How do Interpreters work:
-The CONSECUTIVE way,
Interpreters will take turns with the other speakers, for instance in a Question & Answer session. The client speaks, then, stops. Then the interpreter steps in to interpret what the client said, then stops. If longer statements are made, the interpreter may take notes to ensure accuracy.
This format is used on the phone, for meetings, medical consultations and for certain court proceedings. Electronic equipment (microphones and headsets) may be deemed necessary depending on the size of the hall or room.
-The SIMULTANEOUS way,
Simultaneous interpreting differs. Here, the speaker and the interpreter talk at the same time, with the interpreter lagging behind the speaker by a few words or seconds. You see this at the U.N., international conferences and many court rooms.

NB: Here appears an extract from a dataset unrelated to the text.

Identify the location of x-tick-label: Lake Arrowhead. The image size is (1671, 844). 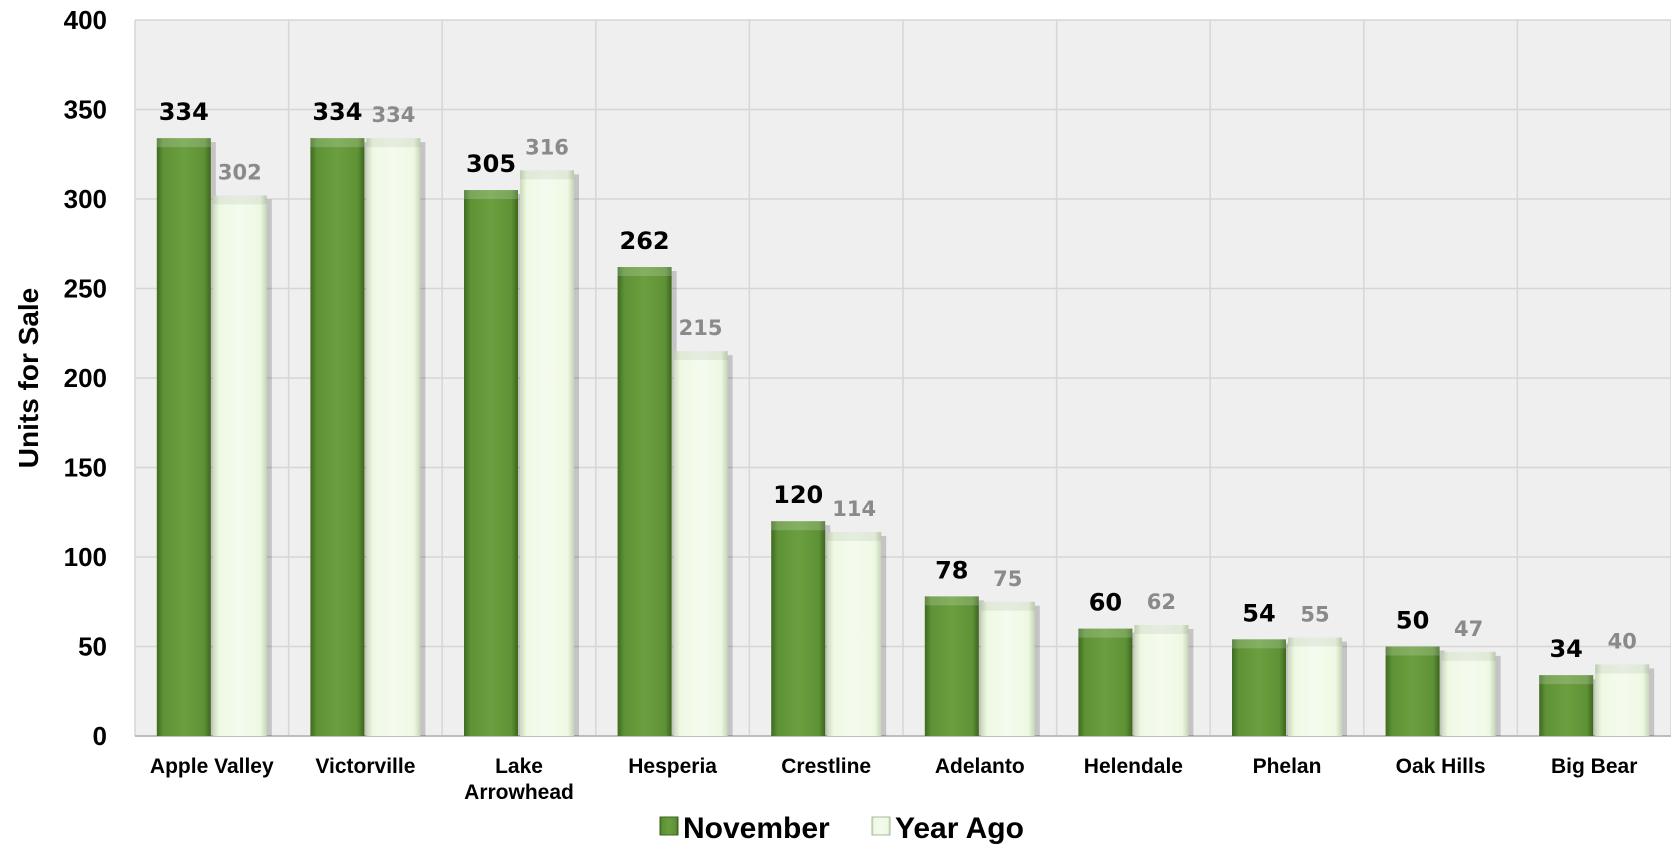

Usually the interpreters are at some distance from the speaker (in a soundproof booth) and you listen to them with wired-in headphones or pocket-sized receivers that use a radio or infra-red frequency.
The simultaneous interpreter may also use a portable electronic system with microphones and headphones.
The interpreter orally translates a written document, sometimes with little or no prep time. This is done to relay key info and allow a meeting or session to proceed.
In the legal system, sight translation may be needed for trial preparation or to translate exhibits or documents submitted in foreign languages.